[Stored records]
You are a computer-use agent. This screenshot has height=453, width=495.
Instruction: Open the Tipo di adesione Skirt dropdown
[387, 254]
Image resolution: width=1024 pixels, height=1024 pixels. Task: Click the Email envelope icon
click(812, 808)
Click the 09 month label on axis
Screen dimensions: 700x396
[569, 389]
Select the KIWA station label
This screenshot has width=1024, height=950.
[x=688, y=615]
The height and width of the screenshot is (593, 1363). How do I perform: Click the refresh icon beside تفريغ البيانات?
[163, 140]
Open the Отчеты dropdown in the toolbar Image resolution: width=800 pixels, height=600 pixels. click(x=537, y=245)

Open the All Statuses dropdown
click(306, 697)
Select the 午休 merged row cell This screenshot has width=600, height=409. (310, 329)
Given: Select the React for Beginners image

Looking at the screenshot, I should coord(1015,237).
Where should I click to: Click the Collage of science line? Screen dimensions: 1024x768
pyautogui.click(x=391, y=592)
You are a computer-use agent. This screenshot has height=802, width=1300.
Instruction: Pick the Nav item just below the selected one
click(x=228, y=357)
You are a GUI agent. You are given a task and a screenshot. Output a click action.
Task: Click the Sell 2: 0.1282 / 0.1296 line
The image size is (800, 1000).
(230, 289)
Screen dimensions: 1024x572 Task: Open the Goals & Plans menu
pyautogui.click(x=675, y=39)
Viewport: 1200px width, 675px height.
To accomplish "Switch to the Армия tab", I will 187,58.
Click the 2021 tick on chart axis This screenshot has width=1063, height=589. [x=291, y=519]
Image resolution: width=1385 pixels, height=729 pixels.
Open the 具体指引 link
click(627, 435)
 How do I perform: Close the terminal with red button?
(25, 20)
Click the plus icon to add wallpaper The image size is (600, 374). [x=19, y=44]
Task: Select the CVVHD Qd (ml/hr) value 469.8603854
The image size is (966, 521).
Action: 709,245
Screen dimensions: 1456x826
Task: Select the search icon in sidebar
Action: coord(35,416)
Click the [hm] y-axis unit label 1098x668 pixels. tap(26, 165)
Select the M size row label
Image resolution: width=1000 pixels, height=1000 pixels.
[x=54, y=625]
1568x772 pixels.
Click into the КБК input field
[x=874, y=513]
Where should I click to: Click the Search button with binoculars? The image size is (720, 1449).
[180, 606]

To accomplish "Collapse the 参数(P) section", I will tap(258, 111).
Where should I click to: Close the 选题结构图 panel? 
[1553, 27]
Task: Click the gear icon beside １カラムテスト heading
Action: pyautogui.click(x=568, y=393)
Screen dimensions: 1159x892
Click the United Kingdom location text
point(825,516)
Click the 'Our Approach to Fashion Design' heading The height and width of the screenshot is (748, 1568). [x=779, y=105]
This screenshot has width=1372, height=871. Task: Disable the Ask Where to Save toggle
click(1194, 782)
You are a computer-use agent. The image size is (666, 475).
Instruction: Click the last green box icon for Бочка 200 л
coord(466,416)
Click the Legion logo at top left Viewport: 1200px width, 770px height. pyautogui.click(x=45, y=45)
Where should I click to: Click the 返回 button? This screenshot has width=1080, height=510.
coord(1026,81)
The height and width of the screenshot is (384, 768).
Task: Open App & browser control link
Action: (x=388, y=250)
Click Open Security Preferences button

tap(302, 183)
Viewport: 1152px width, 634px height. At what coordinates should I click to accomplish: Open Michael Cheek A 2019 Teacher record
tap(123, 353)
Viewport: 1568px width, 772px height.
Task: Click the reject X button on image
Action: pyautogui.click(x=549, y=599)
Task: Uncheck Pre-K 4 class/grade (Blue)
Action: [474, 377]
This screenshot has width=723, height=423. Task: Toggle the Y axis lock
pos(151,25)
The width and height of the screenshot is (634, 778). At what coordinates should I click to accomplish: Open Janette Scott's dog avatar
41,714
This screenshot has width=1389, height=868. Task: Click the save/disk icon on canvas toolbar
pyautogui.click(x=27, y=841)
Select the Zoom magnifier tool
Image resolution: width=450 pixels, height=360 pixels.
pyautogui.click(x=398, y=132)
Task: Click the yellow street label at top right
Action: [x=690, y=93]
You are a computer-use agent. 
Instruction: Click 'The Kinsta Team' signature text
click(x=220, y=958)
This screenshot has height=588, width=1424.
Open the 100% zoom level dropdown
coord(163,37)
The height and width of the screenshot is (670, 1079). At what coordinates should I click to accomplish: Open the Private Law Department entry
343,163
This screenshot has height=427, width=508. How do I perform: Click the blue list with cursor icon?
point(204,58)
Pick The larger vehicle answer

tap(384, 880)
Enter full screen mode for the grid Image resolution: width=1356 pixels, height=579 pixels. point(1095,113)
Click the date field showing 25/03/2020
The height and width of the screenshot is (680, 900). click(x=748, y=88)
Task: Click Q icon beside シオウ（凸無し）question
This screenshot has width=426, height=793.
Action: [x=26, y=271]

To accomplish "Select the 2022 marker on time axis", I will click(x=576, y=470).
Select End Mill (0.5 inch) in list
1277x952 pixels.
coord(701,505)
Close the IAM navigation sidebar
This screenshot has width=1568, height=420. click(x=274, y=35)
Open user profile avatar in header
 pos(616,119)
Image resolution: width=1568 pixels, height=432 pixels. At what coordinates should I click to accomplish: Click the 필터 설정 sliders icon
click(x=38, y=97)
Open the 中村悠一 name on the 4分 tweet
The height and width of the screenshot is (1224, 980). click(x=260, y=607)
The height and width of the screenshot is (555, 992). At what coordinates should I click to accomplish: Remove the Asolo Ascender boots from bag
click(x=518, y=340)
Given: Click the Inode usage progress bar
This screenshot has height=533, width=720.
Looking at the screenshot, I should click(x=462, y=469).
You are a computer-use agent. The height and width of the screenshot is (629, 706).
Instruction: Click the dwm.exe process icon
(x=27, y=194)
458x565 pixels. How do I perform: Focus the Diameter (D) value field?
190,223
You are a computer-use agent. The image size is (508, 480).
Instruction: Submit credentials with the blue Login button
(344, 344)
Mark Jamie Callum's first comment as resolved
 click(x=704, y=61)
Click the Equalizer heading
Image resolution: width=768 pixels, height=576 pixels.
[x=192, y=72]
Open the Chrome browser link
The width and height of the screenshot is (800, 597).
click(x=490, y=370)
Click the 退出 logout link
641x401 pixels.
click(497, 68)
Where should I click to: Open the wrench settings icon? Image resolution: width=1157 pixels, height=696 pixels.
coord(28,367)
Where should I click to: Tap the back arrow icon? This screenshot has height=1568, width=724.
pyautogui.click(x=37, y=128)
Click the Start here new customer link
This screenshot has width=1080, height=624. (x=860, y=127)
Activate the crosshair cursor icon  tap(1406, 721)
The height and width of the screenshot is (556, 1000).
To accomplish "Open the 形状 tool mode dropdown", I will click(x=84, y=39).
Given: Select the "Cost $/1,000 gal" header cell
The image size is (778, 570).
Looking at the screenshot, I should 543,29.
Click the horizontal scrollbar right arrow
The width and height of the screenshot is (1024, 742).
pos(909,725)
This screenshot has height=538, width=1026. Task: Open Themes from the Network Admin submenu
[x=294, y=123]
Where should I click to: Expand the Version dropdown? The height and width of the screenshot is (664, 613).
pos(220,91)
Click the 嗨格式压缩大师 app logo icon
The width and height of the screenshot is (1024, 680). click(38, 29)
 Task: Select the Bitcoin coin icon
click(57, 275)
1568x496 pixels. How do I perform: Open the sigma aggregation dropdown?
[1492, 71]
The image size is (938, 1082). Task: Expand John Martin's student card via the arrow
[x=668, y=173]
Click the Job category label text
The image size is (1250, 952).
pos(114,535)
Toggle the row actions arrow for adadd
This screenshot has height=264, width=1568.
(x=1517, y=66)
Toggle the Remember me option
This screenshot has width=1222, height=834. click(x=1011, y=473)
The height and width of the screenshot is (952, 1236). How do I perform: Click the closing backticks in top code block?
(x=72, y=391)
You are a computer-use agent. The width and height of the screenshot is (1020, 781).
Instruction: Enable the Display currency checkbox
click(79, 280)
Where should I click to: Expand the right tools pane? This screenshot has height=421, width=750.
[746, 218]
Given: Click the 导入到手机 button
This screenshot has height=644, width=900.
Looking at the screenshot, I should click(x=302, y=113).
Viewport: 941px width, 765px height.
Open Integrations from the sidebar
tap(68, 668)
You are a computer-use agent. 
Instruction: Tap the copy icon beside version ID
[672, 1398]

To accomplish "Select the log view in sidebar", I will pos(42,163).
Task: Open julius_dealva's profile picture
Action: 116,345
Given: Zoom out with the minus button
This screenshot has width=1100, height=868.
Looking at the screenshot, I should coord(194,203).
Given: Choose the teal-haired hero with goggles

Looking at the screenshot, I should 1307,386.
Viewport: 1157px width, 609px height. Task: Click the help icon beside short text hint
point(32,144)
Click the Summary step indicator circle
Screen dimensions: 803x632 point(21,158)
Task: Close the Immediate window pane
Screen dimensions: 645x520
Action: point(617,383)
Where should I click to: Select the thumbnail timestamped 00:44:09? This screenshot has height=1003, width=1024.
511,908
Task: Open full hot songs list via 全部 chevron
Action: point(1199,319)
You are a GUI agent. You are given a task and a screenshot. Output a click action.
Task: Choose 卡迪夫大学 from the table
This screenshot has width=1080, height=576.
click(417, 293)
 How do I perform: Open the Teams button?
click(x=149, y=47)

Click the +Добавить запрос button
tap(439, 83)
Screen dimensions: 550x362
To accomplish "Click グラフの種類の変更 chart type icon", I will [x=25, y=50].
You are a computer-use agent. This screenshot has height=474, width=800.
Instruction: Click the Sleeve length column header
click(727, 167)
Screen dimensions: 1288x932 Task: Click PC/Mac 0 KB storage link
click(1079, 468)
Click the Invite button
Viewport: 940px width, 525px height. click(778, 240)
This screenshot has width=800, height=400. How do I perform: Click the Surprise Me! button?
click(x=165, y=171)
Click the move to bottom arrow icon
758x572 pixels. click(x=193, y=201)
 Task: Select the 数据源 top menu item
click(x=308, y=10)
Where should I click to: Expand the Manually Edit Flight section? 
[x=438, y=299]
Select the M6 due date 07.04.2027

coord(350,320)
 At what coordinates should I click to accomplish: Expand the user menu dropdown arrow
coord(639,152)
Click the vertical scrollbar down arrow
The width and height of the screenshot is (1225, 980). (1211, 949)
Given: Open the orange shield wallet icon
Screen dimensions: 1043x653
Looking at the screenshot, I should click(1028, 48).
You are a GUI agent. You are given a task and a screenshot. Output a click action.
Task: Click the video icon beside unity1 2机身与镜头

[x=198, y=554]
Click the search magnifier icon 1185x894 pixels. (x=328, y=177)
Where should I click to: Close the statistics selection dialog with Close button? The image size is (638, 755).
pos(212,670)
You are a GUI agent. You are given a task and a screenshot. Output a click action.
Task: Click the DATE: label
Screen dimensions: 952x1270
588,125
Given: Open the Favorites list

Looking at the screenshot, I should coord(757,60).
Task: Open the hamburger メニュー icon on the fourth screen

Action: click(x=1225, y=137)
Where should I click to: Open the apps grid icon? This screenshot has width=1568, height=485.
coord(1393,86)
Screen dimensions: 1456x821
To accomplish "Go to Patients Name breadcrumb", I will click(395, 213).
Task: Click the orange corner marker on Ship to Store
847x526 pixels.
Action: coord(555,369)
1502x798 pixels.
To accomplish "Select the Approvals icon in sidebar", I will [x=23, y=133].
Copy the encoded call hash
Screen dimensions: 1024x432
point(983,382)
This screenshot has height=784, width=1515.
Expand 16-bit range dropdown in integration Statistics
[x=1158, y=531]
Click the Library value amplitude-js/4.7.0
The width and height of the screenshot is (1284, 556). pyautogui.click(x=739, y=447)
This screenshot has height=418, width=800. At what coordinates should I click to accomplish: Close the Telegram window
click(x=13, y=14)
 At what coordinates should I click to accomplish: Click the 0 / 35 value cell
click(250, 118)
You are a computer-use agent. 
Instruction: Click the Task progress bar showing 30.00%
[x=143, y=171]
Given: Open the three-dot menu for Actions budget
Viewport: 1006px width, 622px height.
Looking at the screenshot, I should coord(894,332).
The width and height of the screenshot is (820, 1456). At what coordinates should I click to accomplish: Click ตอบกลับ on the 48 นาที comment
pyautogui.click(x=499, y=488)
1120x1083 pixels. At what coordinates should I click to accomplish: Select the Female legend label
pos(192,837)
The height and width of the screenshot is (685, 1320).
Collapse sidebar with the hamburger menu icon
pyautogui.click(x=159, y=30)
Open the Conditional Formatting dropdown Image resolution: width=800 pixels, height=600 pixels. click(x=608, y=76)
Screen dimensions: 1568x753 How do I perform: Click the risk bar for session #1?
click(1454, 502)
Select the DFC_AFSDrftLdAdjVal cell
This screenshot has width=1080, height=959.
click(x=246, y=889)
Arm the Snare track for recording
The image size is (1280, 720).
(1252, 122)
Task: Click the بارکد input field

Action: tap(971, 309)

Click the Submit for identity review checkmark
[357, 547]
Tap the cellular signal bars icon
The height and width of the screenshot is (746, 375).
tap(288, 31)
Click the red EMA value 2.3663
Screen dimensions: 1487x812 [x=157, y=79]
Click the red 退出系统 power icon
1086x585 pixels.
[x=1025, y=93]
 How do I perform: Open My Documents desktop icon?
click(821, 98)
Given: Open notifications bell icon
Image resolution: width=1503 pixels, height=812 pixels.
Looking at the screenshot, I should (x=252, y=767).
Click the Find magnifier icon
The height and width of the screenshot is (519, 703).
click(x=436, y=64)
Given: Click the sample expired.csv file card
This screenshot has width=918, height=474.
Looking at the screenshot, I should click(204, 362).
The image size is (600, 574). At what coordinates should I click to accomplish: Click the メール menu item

- **Instructions for the task**
Return, from the entries, each line that holds "chart".

- **Answer to the problem**
Click the 2021 tick on chart axis This screenshot has width=1063, height=589. [x=291, y=519]
To accomplish "Click グラフの種類の変更 chart type icon", I will [x=25, y=50].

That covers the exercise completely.